Another mouth to feed was a reality Carolyn’s mother refused to accept. Carolyn was told she would have to get married and leave her mother’s household.

Carolyn’s story is one echoed by many girls in the southern region of Malawi where around 32% of young women become mothers before the age of 19 . This has increased the vulnerability of both the young women and their children to poverty, HIV and AIDS as well as other health and socio-economic problems.

Carolyn however has challenged the odds and decided to be a part of a different demography- one filled with hope and opportunity. Carolyn is among 18,517 determined, resilient, empowered, aids free, motivated and safe girls from Zomba and Machinga districts, enrolled in One Community’s Go! Girl Clubs.

From the Club, Carolyn, has met others girls who share a common background and together they are able to discuss their problems and gain new skills. She has learned how she can protect herself from HIV, other sexually transmitted infections and gender based violence. She has also been taught about her potential as a young woman and the many positive roles she can take up in her community to help elevate herself and contribute to her household and community.

“I left my husband as I came to realize the great risk I was putting my son and I in. I am now living with my mother and as a new mother, learning parenting skills and hearing experiences from other young single mothers has been really helpful.” shared an enthusiastic Carolyn.

The clubs are also equipping the girls with financial literacy skills so as to enable them to economically sustain themselves and where possible, the girls have been encouraged to go back to school.

After such discussions with other girls in her club Carolyn has been able to generate several business ideas. She has taken the first entrepreneurial step by selling tomatoes at a nearby trading centre and she hopes to eventually diversify into other vegetables and fruits. In the meantime, with the profits made, she has been able to partially pay for her classes and assist her mother with some of the responsibilities in the household.

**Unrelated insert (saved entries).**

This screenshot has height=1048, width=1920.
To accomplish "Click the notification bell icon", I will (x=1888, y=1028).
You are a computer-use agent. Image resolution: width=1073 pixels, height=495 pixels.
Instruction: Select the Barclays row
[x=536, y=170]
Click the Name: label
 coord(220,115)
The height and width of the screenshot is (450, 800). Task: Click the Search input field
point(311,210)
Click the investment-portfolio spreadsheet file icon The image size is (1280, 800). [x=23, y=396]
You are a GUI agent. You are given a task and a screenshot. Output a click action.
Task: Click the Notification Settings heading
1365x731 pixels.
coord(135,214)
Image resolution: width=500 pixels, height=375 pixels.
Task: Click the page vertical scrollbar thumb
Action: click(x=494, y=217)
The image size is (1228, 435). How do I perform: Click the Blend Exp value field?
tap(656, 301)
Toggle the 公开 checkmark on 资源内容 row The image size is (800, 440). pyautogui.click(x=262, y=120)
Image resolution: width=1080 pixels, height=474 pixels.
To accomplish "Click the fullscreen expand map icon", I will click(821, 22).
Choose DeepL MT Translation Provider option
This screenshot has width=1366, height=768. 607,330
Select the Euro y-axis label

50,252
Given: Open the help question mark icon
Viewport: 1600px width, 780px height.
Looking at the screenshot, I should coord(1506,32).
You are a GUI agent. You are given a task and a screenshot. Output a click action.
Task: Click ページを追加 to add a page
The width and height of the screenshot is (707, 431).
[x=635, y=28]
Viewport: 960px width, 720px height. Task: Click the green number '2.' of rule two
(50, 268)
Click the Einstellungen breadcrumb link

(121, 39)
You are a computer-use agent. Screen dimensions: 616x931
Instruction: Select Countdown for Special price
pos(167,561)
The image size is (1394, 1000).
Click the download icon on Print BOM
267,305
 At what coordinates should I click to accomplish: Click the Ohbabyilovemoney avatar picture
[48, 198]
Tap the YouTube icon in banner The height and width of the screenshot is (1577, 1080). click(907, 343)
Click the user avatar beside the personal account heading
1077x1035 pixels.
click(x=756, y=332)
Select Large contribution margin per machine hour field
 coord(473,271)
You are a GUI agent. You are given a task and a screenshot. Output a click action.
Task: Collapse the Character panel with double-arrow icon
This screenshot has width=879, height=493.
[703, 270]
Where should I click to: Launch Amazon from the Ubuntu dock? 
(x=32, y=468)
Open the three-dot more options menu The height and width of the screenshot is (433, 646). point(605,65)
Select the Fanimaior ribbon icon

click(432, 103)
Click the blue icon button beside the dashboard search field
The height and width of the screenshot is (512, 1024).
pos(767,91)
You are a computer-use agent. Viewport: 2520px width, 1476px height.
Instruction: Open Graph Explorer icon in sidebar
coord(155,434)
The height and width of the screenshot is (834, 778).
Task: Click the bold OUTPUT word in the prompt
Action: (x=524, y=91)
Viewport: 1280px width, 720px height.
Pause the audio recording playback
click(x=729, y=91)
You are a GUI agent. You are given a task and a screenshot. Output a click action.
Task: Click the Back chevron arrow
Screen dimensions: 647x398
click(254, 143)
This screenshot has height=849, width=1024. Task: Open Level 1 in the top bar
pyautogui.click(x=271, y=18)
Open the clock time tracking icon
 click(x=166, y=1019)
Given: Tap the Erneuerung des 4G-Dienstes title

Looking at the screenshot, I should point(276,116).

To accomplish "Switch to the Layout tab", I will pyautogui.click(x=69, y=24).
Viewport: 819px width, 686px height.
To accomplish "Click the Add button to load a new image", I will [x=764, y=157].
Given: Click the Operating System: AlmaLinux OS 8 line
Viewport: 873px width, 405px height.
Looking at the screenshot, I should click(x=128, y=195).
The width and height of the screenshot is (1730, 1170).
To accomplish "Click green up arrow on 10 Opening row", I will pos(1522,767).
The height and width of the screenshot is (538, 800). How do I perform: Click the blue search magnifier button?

Carolyn’s days are not easy, she wakes up at 3 a.m. to draw water, wash and make porridge. she leaves for school at 6:30 a.m. and returns at 2 p.m., she checks on her son, then goes to draw more water to wash and cook some more. By 9 pm she revises what she has learned from school until 11pm. Once a week she attends her Go! Girl Club sessions and returns to her business on weekends.

“Some days I get really tired but I keep on trying because being young and pregnant was a bad experience. For a while I felt like the vision I had for my future was permanently disturbed but my decision to re-enrol in school makes me feel like my life is on the right track again, so I will keep on doing my best.’’ shared Carolyn.

Since the beginning of the Go Girls Clubs. 29 girls have gone back to school and it is the hope of the project that more girls attain enough skills to enable them to be self-reliant and achieve their life’s aspirations.